El 95% de los pacientes con migraña espera seis años para obtener su diagnóstico
MADRID, 28 Nov. (EUROPA PRESS) – Un alarmante 95 % de los pacientes con migraña tarda una media de seis años en recibir un diagnóstico adecuado, mientras que hasta un 40 % de las personas que padecen esta condición aún no han sido diagnosticadas. Estos datos motivan a neurólogos, enfermeras y psicólogos a exigir una mejora en la detección, equidad en la atención sanitaria y acceso a la innovación médica.
El doctor Roberto Belvís, durante el III seminario de periodistas organizado por Lundbeck, destacó: «La migraña es una de las enfermedades neurológicas más incapacitantes y con mayor infradiagnóstico; muchas personas tardan años en obtener un diagnóstico correcto y acceder a una unidad de cefaleas».
A pesar de que la migraña afecta al 12 % de la población española (siendo el 80 % mujeres) y es la principal causa de discapacidad en personas menores de 50 años, el acceso a unidades especializadas y tratamientos innovadores varía significativamente según la ubicación del paciente. Belvís añadió que «el diagnóstico tardío y las diferencias en el acceso a la atención convierten a la migraña en una enfermedad con muchos retos y necesidades no cubiertas».

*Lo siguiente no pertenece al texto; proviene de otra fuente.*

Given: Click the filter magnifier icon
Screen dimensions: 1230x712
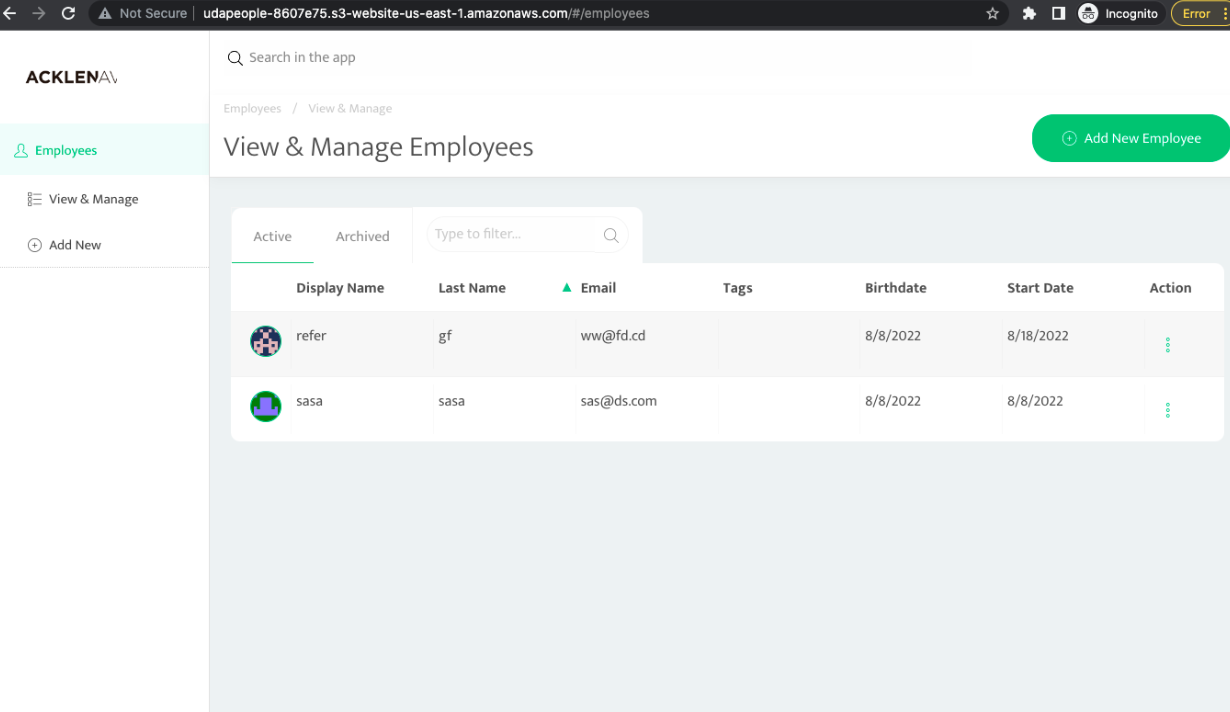Looking at the screenshot, I should click(611, 236).
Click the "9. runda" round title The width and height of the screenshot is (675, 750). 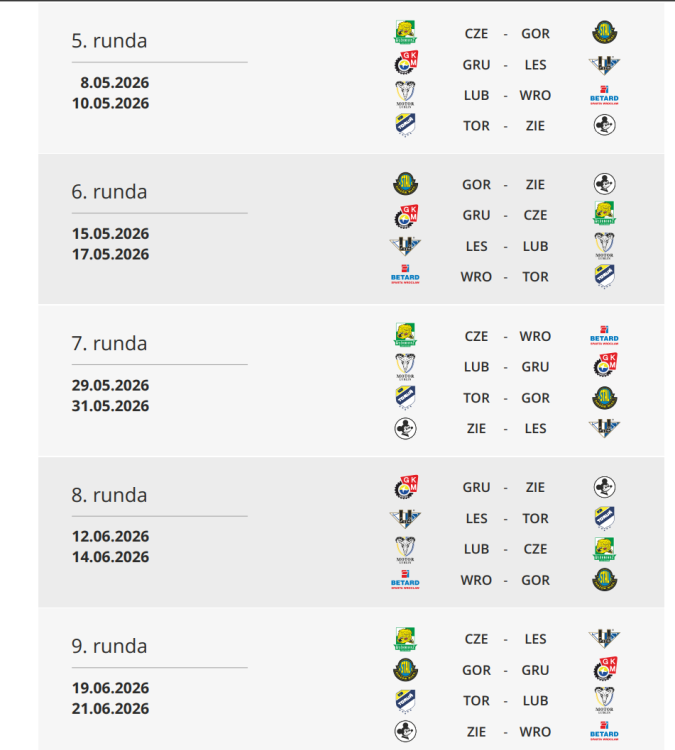109,646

Los participantes del seminario concordaron en que la migraña es una enfermedad «invisible y banalizada». La falta de formación médica, las demoras diagnósticas, las desigualdades territoriales y la infravaloración social contribuyen a un «auténtico itinerario de obstáculos» para millones de pacientes. En este sentido, han subrayado la importancia de visibilizar las dificultades enfrentadas por quienes padecen migraña para reclamar una atención integral, equitativa y planificada en toda España. Según los presentes, «solo se pueden resolver estas barreras y carencias» a través de un plan que garantice «mínimos comunes y homogéneos» en todo el territorio.
El doctor Belvís concluyó que «tenemos conocimiento, profesionales e innovación… pero lo que falta es voluntad política y planificación estratégica».
La Enfermería como Clave en el Acompañamiento
Por su parte, la enfermera experta en cefaleas, Tania Herrera, enfatizó el papel fundamental de los profesionales de enfermería en la educación del paciente, adherencia al tratamiento y seguimiento continuo. La creación de puestos específicos de enfermería en unidades de cefaleas, según Herrera, «reduce las visitas a urgencias, mejora la calidad de vida y refuerza la relación profesional-paciente».
Además, Herrera argumentó que incorporar enfermeras expertas en neurología «no es un gasto, sino una inversión que repercute directamente en la eficiencia del sistema y en la satisfacción del paciente». Su labor trasciende la atención clínica; también abarca la educación de los pacientes en el manejo de desencadenantes y estrategias de autocuidado, lo que permite reducir la frecuencia y el impacto de las crisis.
El reto principal, según Herrera, es asegurar una atención equitativa, garantizando la presencia de enfermeras expertas en cefalea en todas las consultas monográficas a nivel estatal. Para ello, es necesario «impulsar la formación avanzada y consolidar nuestra integración en equipos multidisciplinares», lo que contribuye a ofrecer una atención de calidad y a mejorar la calidad de vida de quienes conviven con migraña.
Los datos de la Sociedad Española de Neurología reflejan que la migraña no solo afecta a la salud física, sino también a la salud emocional. El 38 % de los pacientes presenta síntomas depresivos moderados o graves, y un 22 % sufre ansiedad. La psicóloga Almudena Mateos comentó: «No se puede hablar de un abordaje integral si no se atiende también la dimensión emocional del paciente. La migraña no solo duele en la cabeza; también afecta la autoestima, las relaciones laborales y sociales».
El tratamiento psicológico se revela como «un componente eficaz» en el manejo multidisciplinario de la migraña, crucial para abordar el estrés, las comorbilidades psicológicas y las estrategias de afrontamiento inadecuadas, impactando positivamente en la calidad de vida y el pronóstico del paciente.
En este contexto, la Asociación Española de Migraña y Cefalea (AEMICE) ha solicitado la implementación de un Plan Estratégico Nacional de la Migraña, que contemple recursos adecuados y medidas de equidad territorial, así como investigación y apoyo a la atención multidisciplinaria. «La prioridad para los próximos años es mejorar de manera decidida la atención sanitaria y social que recibe la población con migraña en nuestro país», afirmó la representante de AEMICE, Eva Ortega, subrayando la urgencia de que las autoridades sanitarias impulsen un Plan Nacional de Migraña que ofrezca estándares claros de calidad asistencial y un abordaje homogéneo en todo el país, reconociendo el impacto real de la enfermedad también en el ámbito social.